Aktuelle Untersuchung TÜV: Jede fünfte Tankstelle in Deutschland hat "erhebliche Mängel" – was die Betreiber dazu sagen

Eine Frau tankt ein Auto an einer Tankstelle
Hunderte Tankstellen in Deutschland haben laut dem TÜV "erhebliche Mängel" (Symbolbild)
© imagebroker / Imago Images
Tankstellen müssen strenge Vorschriften einhalten, um mögliche Gefahren zu vermeiden. Laut dem TÜV weist dennoch jede fünfte Tankstelle in Deutschland "erhebliche Mängel" auf. Was die Betreiber dazu sagen.

Prüfungen von 3.530 Tankstellen in Deutschland im vergangenen Jahr haben ergeben, dass 21,1 Prozent davon "erhebliche Mängel" aufweisen – so geht es aus dem aktuellen "Anlagensicherheitsreport 2023" des TÜV hervor. Bis zur nächsten Prüfung könnte damit dem Technischen Überwachungsverein zufolge eine Gefahr bestehen – "etwa durch einen rostenden Tank oder alte Elektroleitungen von Sicherheitseinrichtungen, die ausgetauscht werden müssen". In 31,6 Prozent der Fällen wiesen die Prüfer der zugelassenen Überwachungsstellen, neben dem TÜV unter anderem auch von der Dekra und der Gesellschaft für Technische Überwachung, "geringfügige Mängel" wie fehlende Gerätekennzeichnungen oder Dokumentationen nach. Knapp die Hälfte der Tankstellen waren hingegen ohne Mängel.

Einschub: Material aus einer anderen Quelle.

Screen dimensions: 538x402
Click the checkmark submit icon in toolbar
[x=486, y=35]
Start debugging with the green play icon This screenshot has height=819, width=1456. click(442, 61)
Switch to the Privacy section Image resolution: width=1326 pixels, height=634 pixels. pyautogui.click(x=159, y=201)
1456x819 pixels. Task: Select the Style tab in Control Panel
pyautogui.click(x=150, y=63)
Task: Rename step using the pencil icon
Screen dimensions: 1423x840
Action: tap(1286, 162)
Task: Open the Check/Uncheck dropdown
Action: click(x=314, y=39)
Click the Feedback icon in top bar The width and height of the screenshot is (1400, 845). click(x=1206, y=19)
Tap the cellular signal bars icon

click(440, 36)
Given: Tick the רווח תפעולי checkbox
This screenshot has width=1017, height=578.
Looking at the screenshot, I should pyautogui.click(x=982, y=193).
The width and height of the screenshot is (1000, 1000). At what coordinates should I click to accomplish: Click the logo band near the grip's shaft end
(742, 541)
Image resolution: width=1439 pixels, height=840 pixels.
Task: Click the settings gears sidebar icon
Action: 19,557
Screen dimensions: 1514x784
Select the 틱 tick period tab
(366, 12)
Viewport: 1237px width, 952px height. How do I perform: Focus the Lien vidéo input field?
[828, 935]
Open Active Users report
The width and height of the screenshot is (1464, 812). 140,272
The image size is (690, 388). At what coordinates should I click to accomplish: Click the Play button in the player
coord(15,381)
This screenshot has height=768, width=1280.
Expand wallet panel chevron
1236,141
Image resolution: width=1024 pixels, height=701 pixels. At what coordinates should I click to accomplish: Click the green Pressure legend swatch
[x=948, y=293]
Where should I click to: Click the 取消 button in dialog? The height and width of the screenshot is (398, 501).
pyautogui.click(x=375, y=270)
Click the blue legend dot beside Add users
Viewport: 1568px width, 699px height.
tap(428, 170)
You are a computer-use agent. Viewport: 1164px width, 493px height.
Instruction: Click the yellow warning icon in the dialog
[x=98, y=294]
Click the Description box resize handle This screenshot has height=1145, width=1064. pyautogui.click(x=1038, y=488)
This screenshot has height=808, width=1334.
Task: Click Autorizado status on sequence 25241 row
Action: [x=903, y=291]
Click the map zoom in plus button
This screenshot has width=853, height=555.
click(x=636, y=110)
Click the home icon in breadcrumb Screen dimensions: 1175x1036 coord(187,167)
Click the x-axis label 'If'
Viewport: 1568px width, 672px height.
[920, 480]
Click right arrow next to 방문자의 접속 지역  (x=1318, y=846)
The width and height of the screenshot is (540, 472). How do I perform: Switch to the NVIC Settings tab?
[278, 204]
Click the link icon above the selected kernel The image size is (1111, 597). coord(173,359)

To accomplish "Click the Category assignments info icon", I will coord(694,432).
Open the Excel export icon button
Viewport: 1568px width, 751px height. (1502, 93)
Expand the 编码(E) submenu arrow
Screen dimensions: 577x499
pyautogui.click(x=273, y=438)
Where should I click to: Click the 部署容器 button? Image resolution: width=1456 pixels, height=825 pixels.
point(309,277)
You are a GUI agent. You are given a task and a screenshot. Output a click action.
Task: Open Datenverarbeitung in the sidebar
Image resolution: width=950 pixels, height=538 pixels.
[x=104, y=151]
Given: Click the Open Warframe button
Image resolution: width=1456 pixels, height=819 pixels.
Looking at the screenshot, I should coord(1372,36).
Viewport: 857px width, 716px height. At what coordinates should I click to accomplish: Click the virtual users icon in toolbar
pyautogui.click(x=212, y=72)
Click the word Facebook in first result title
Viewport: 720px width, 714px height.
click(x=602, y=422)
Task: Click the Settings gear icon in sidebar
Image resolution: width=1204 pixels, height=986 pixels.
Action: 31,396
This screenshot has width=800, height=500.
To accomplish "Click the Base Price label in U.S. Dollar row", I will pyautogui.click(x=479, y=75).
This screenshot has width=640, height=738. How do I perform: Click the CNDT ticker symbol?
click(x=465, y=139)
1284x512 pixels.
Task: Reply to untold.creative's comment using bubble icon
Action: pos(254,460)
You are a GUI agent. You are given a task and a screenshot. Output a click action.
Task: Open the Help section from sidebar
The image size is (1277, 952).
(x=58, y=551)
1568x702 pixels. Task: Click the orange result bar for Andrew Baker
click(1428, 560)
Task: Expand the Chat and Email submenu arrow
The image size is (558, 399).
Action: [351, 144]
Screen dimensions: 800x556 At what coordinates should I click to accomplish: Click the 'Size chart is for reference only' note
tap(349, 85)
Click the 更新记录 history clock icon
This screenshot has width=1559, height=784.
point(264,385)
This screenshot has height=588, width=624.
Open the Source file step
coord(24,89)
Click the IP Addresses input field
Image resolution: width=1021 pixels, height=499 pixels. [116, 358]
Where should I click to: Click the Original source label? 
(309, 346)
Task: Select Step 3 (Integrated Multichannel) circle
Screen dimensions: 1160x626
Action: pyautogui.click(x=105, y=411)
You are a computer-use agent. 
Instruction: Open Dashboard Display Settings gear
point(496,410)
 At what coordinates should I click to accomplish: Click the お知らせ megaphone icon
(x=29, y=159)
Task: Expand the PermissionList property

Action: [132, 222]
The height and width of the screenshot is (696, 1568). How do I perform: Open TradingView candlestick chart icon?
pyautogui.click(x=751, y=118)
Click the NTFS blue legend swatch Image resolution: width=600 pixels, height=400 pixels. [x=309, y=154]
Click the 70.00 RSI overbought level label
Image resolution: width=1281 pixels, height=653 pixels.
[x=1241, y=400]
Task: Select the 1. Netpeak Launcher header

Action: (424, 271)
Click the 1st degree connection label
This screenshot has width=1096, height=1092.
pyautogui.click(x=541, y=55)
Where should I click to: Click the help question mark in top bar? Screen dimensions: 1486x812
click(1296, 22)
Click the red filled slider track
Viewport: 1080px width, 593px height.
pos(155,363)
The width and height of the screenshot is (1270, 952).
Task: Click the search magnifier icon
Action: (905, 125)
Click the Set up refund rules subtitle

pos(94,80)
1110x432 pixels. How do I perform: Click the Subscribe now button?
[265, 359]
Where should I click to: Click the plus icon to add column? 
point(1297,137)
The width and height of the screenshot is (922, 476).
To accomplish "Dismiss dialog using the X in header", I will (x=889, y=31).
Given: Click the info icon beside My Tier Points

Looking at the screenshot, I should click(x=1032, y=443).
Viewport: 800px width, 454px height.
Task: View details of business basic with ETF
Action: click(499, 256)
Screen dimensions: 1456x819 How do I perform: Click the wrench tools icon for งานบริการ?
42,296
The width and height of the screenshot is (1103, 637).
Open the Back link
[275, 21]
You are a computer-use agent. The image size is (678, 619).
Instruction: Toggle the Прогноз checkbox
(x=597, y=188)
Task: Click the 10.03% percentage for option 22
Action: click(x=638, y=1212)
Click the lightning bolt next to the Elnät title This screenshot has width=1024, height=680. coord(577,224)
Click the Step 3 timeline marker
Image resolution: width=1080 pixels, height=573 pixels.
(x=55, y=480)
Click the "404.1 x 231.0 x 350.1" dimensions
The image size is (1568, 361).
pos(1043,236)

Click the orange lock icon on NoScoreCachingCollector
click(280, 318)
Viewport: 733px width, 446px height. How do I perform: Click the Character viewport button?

Welche Tankstellen konkret Mängel aufwiesen, lässt der TÜV-Report offen. Allerdings habe es 2022 mehr Mängel gegeben als in den vergangenen fünf Jahren. 2021 wiesen demnach 18,7 Prozent der geprüften Tankstellen "erhebliche Mängel" auf, 2020 waren es 20,6 Prozent und ein Jahr zuvor 18,2 Prozent.

Indes gab es bei wiederkehrenden Prüfungen im vergangenen Jahr einen kleinen Rückgang in der Anzahl jener Tankstellen mit "erheblichen Mängeln": von zuletzt 20,1 Prozent zu 21,4 Prozent in 2021 und 21,1 Prozent in 2020. Im Jahr 2018 lag der Wert noch bei 17,6 Prozent. 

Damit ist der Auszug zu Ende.